These Witnesses

  • Share
  • Read Later

(3 of 3)

Indeed Means has been recently indicted for bribery and bootlegging. In 1917 he was indicted for the murder of Mrs. Maud A. King, a millionaire widow, who was shot after going automobiling with Means. He was acquitted. Two years later he produced a will of Mrs. King which was declared a forgery. According to his testimony, he has been employed by the German, British, Mexican and U. S. Governments, besides individuals. His employment with the German Government took place under Captain Boy-Ed and Ambassador von Bernstorff before the U. S. entered the War, and for it he is reputed to have received $1,000 a week. In going before the Committee he waived immunity—as was necessary, because he is about to be tried in New York for bribery.
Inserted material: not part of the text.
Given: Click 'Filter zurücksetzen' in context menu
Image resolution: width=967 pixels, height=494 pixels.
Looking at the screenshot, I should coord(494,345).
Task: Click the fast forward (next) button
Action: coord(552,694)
Mr. Means asserted: 1) that he had received for Jesse Smith $100,000 in cash from a representative of Mitsui Co., Japanese bankers, in connection with a War contract case with the Standard Aircraft Corporation; 2) that he had received, also on Smith's behalf, various sums from the Dempsey-Carpentier fight film affair; 3) that he had tried "to get something" on Senators; La Follette and Caraway; 4) that President Harding had ordered that he investigate Secretary Mellon in regard to liquor withdrawal frauds—"the President wanted that information in regard to him: to catch him, and we caught him." Etc., etc.

As the hearing closed Senator Ashurst said: "Mr. Means you may be under indictment, but you may have to-day rendered the cause of truth and justice a valiant service. It is the first time I have ever seen the end justify the means."

Afterwards Secretary Mellon commented on Mr. Means' testimony: "It is merely vicious piffle."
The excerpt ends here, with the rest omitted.